A single urination from a cow produces a nitrate deposit well beyond what can be utilised by plants. This surplus is prone to leaching after it is converted to nitrates, or lost as nitrous oxide gas. Most of the nitrate in animal urine is urea, which is swiftly converted to ammonia when deposited in the soil.

When the urea in the urine hits the surface of the ground, it becomes ammonium (NH4+) and is adsorbed into negatively charged soil cation surfaces, meaning there is minimal leaching in soils with good cation exchange capacity. However, in the soil the ammonium is oxidised quickly and a process known as nitrification occurs. As nitrate is an anion, it is not retained by the negatively charged soil particles, this means when drainage occurs it is leached out of the soil into groundwater or surface waters and will contribute to water contamination. Nitrous oxide is also produced as a byproduct through the denitrification process that occurs alongside the leaching.

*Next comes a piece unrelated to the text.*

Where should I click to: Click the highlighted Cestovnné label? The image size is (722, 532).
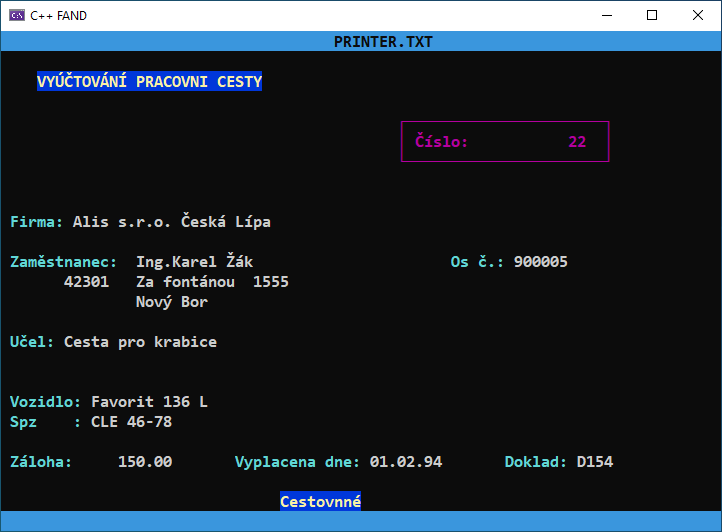[320, 502]

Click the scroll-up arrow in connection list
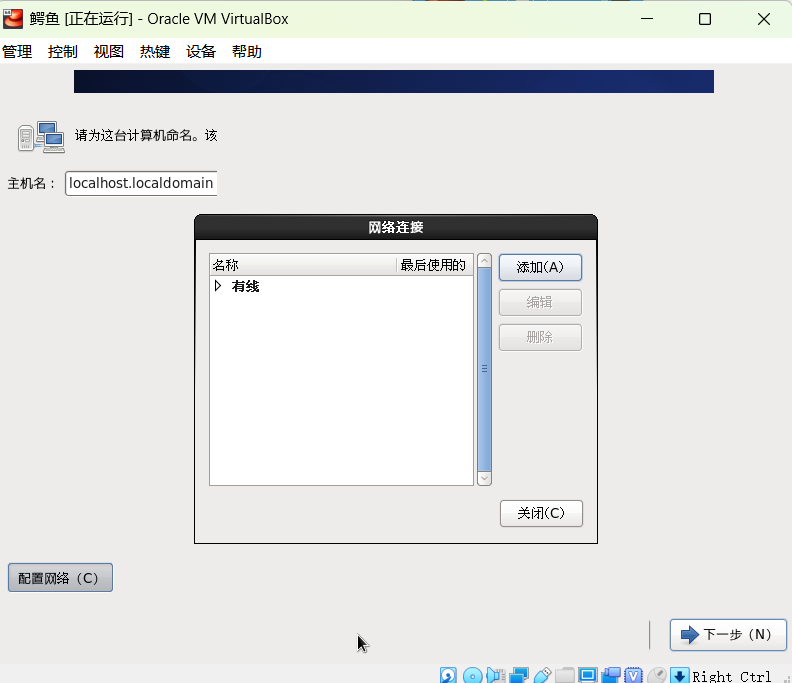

If a nitrification inhibitor (NI) is applied to the soil to inhibit ammonia oxidation (the first step of the nitrification process), this can lower the concentrations of NO3 and nitrous oxide emissions caused by nitrification and denitrification.

Significant advances have been made in understanding the role of different ammonia oxidisers, including ammonia oxidising bacteria (AOB) and ammonia oxidising archaea (AOA). Archaea organisms are a relatively recent addition to our understanding of life on earth, and were discovered in the 1970s.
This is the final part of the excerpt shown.